AMP - Associação Médica do Paraná — Prova 2025
Qual a principal manifestação da porfiria aguda intermitente?
Dor abdominal intensa + Sem peritonite + Urina escura + Distúrbios neurológicos = Porfiria Aguda.
A Porfiria Aguda Intermitente (PAI) manifesta-se tipicamente por crises de dor abdominal intensa e difusa, sem sinais de irritação peritoneal, frequentemente acompanhada de sintomas autonômicos e psiquiátricos.
A Porfiria Aguda Intermitente (PAI) é um distúrbio metabólico autossômico dominante resultante da deficiência da enzima porfobilinogênio deaminase. A dor abdominal é a manifestação mais comum (>90% dos casos), sendo tipicamente neuropática, mal localizada e grave, muitas vezes descrita como 'cólica'. A ausência de febre, leucocitose ou sinais de peritonite em um paciente com dor intensa deve levantar a suspeita. Além da dor abdominal, os pacientes podem apresentar neuropatia periférica motora (que pode evoluir para paralisia respiratória), convulsões, hiponatremia (por SIADH) e distúrbios psiquiátricos como ansiedade, agitação ou psicose. O reconhecimento precoce é vital, pois a administração de drogas erradas pode ser fatal. A PAI não apresenta lesões cutâneas, diferenciando-se de outras porfírias como a Porfiria Cutânea Tarda.
As crises de porfiria aguda intermitente são desencadeadas por fatores que aumentam a demanda de produção do heme no fígado, levando ao acúmulo de precursores tóxicos como o ácido delta-aminolevulínico (ALA) e o porfobilinogênio (PBG). Os principais gatilhos incluem o uso de medicamentos 'porfirinogênicos' (como barbitúricos, sulfonamidas e anticonvulsivantes), consumo de álcool, dietas com restrição calórica severa (jejum), alterações hormonais (fase lútea do ciclo menstrual) e infecções agudas.

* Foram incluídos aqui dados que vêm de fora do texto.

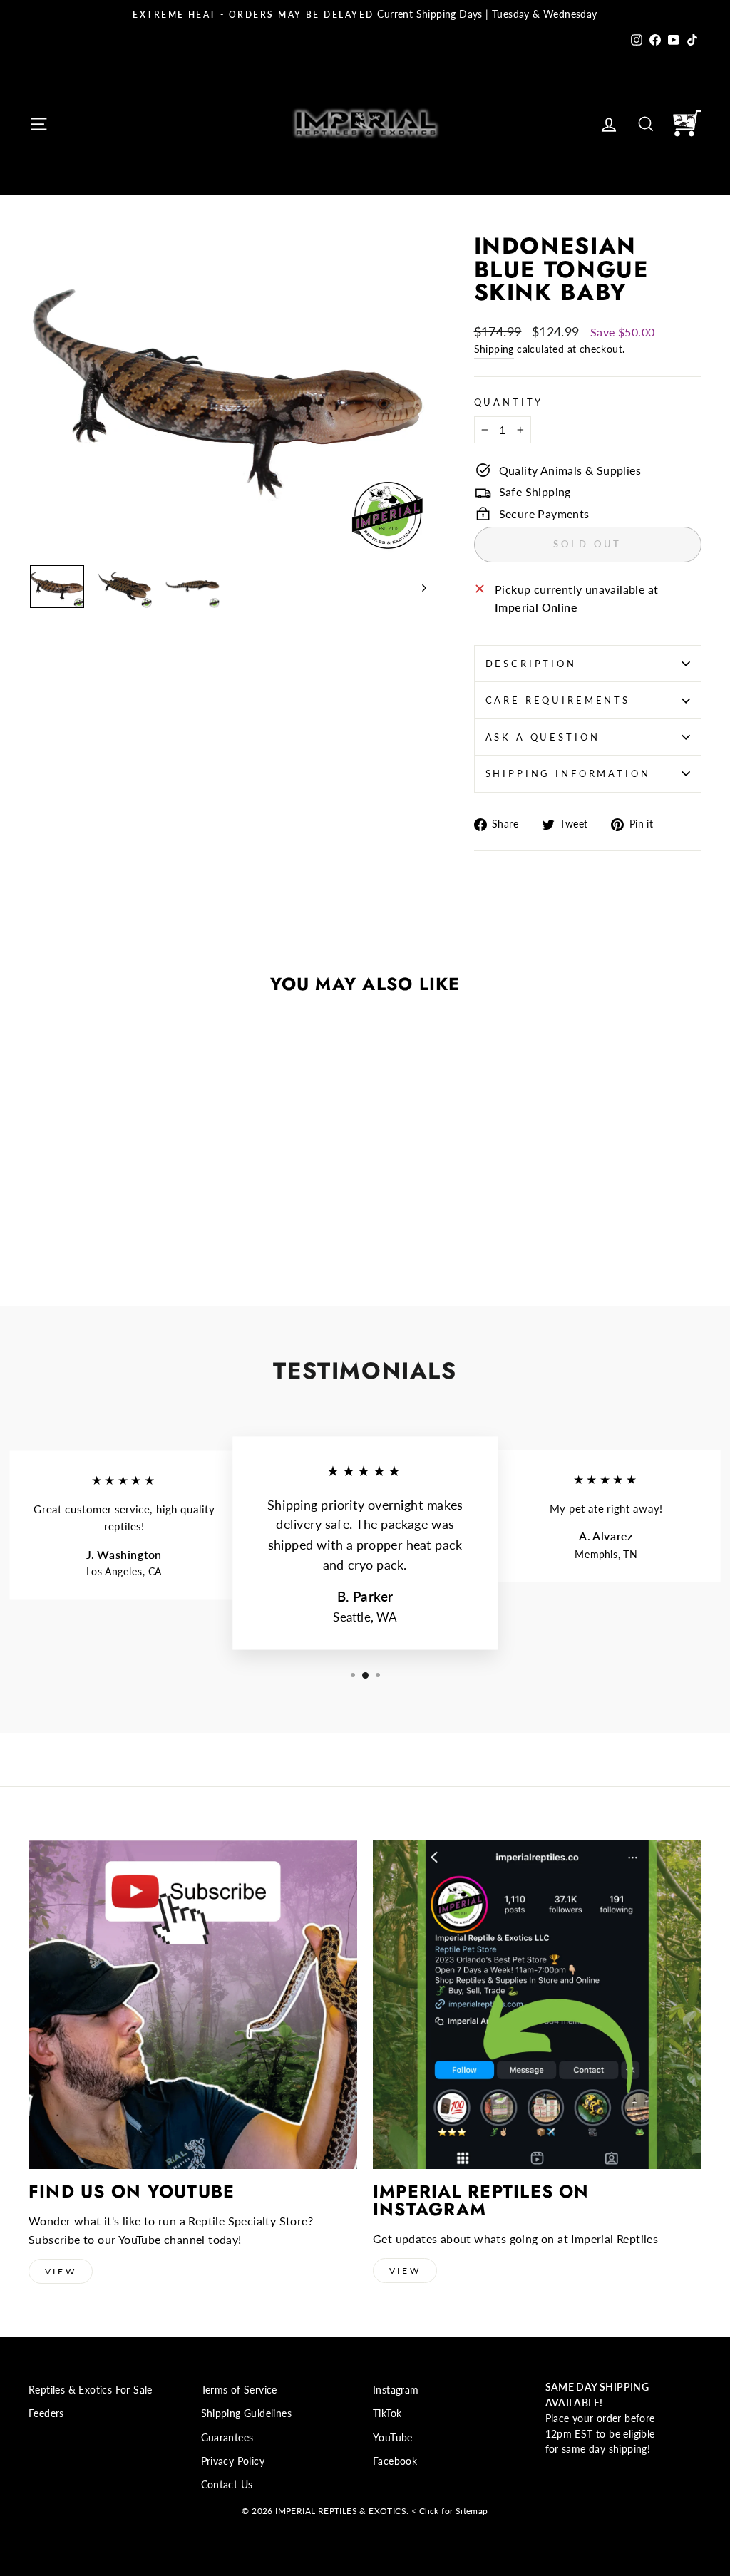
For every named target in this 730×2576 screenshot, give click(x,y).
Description (531, 663)
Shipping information (568, 773)
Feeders (46, 2413)
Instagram (396, 2390)
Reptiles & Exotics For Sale (91, 2390)
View (60, 2271)
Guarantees (227, 2437)
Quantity (509, 402)
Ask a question (542, 737)
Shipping (494, 349)
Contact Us (227, 2484)
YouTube (393, 2437)
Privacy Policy (233, 2461)
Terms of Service (239, 2390)
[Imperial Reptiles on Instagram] (537, 2004)
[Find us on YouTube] (193, 2004)
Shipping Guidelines (246, 2413)
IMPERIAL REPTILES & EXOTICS (340, 2510)
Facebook (395, 2461)
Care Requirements (557, 700)
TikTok (387, 2413)
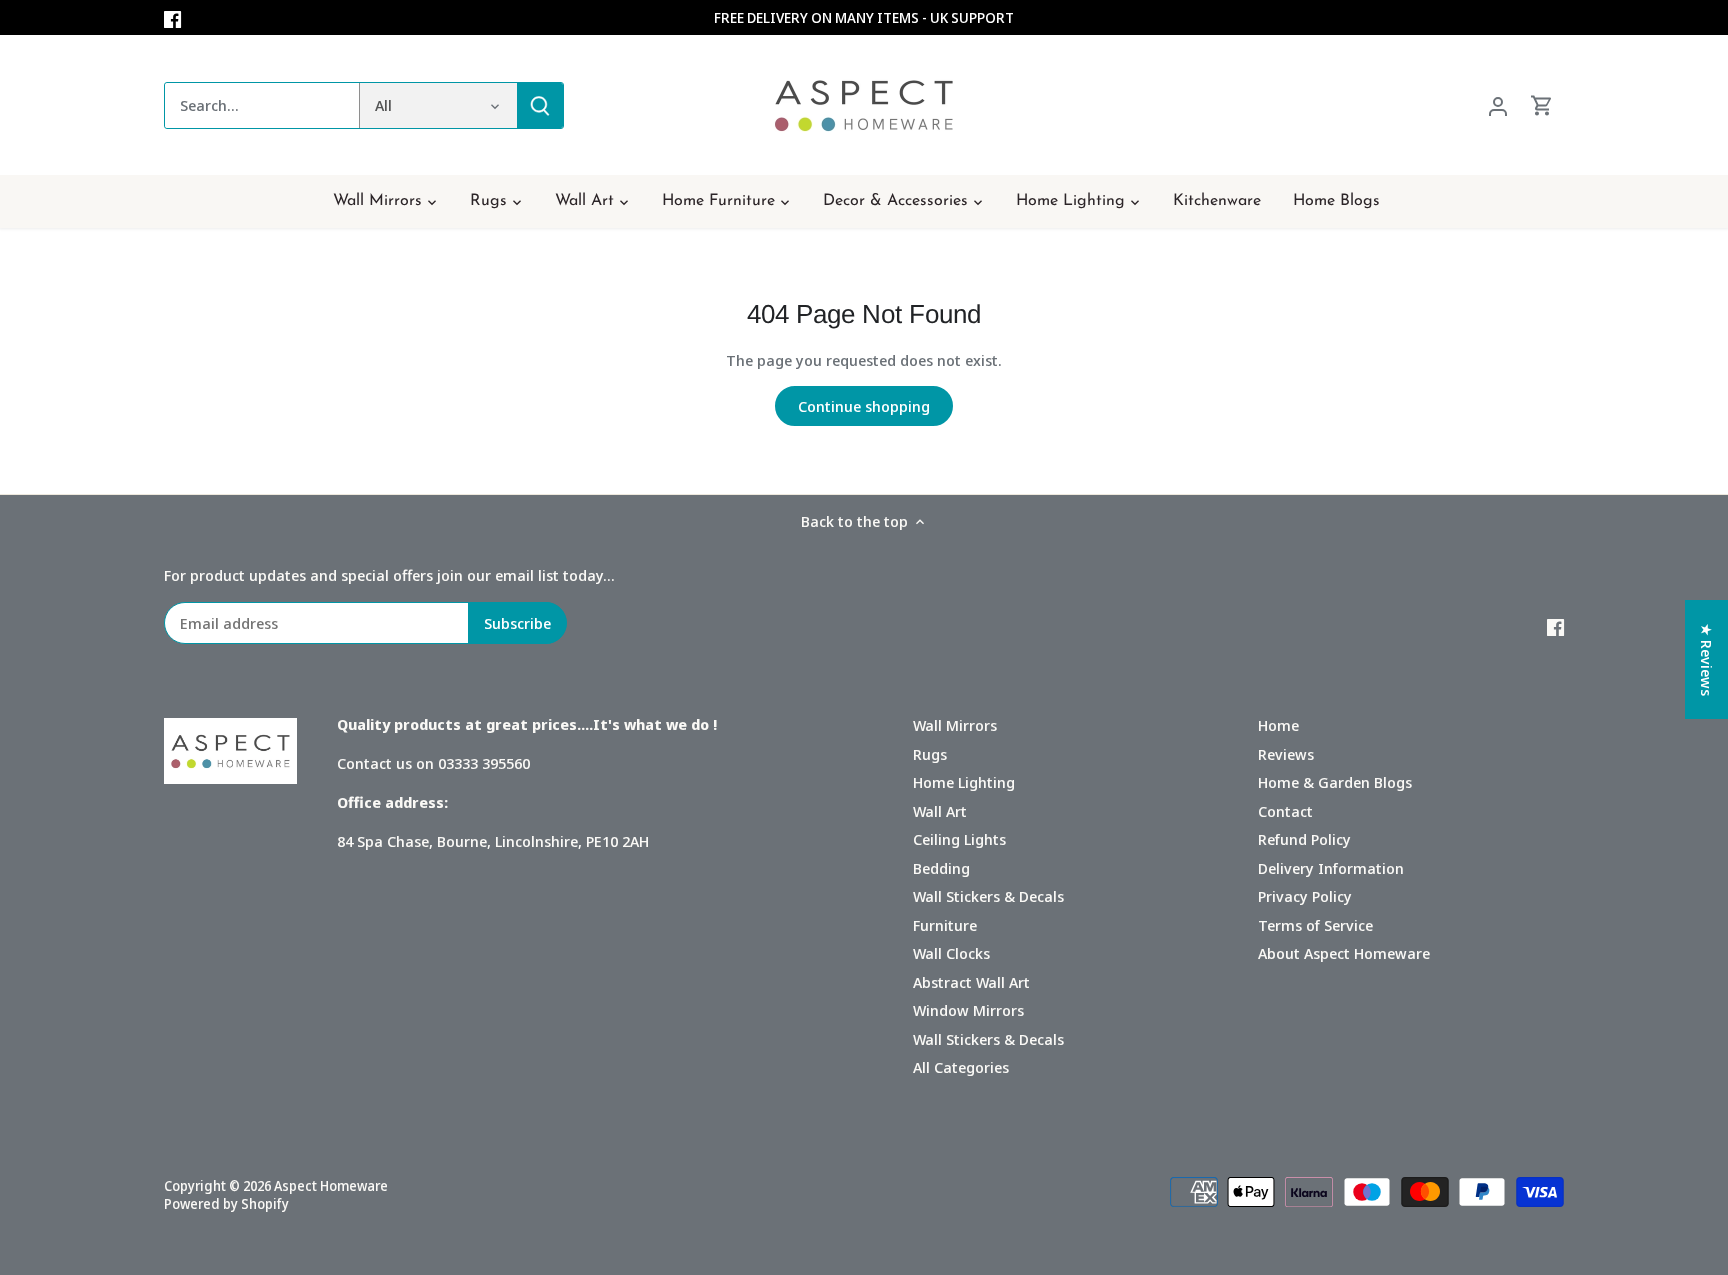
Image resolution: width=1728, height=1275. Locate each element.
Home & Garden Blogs (1335, 782)
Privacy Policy (1305, 896)
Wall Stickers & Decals (988, 896)
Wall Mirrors (955, 725)
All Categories (961, 1067)
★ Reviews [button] (1707, 659)
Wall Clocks (951, 953)
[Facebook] (172, 17)
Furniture (945, 925)
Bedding (941, 868)
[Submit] (540, 105)
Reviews (1286, 754)
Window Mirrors (968, 1010)
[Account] (1498, 105)
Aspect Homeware (331, 1186)
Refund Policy (1304, 839)
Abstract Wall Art (971, 982)
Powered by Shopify (226, 1204)
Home (1278, 725)
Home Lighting (964, 782)
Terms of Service (1315, 925)
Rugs (930, 754)
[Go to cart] (1542, 105)
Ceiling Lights (959, 839)
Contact (1285, 811)
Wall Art (940, 811)
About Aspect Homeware (1344, 953)
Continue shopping (864, 406)
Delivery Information (1331, 868)
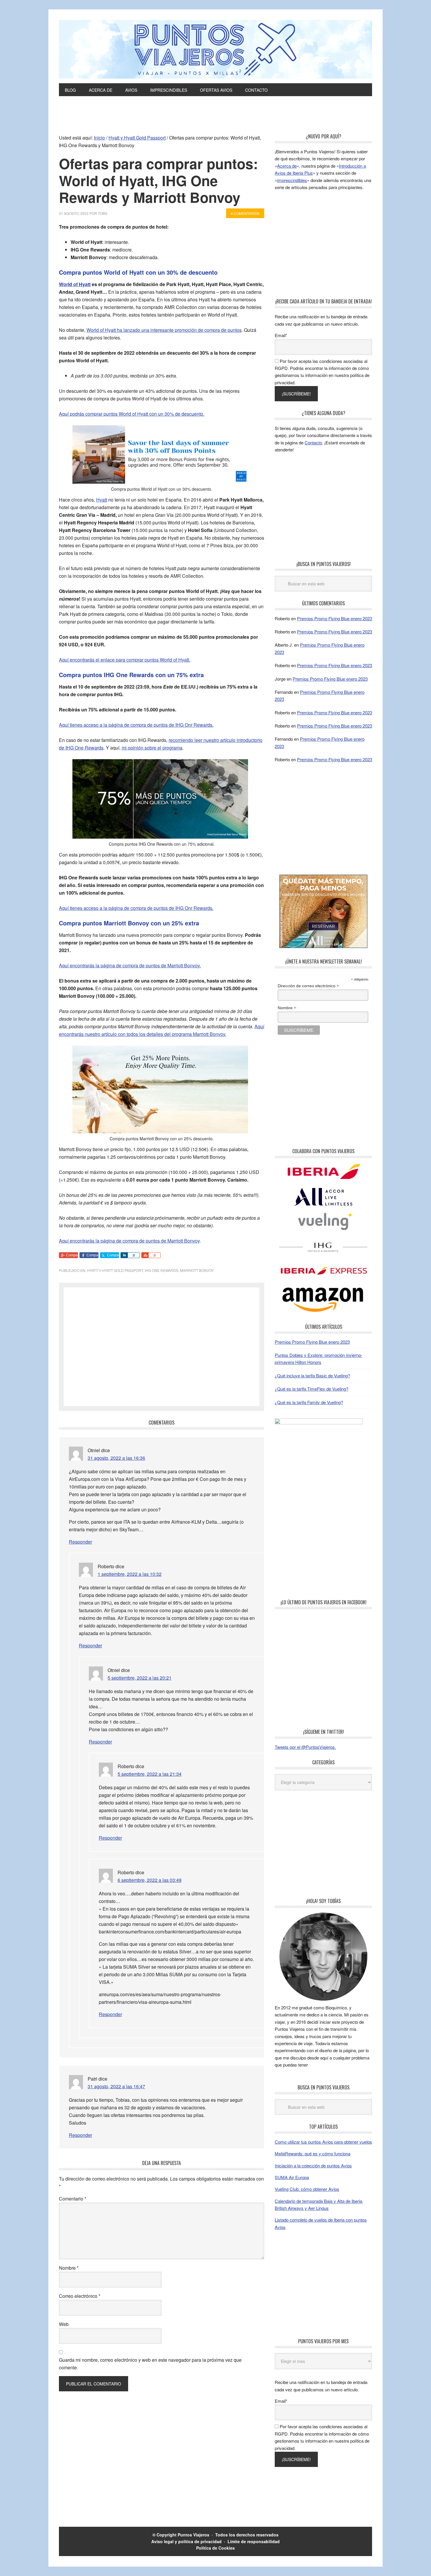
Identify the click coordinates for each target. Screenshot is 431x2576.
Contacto (313, 442)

O diagnóstico padrão-ouro durante uma crise aguda é a demonstração de níveis significativamente elevados de porfobilinogênio (PBG) em uma amostra de urina isolada (protegida da luz). O PBG urinário costuma estar de 5 a 20 vezes acima do limite superior da normalidade. A urina pode apresentar uma coloração avermelhada ou 'cor de vinho' quando exposta à luz, devido à oxidação do PBG em porfirinas. Testes genéticos para identificar mutações no gene HMBS (que codifica a enzima PBG-deaminase) confirmam o diagnóstico e ajudam no rastreamento familiar.
O tratamento imediato foca na supressão da via de síntese do heme para reduzir a produção de precursores tóxicos. Isso é feito através da administração de Heme Arginato (ou Hematina) intravenoso, que exerce um feedback negativo sobre a enzima ALA-sintetase. Além disso, a infusão de glicose hipertônica (carboidratos) também ajuda a reprimir a via. O manejo sintomático inclui o controle da dor com opioides, antieméticos e o tratamento da hipertensão/taquicardia com betabloqueadores, sempre evitando medicamentos contraindicados.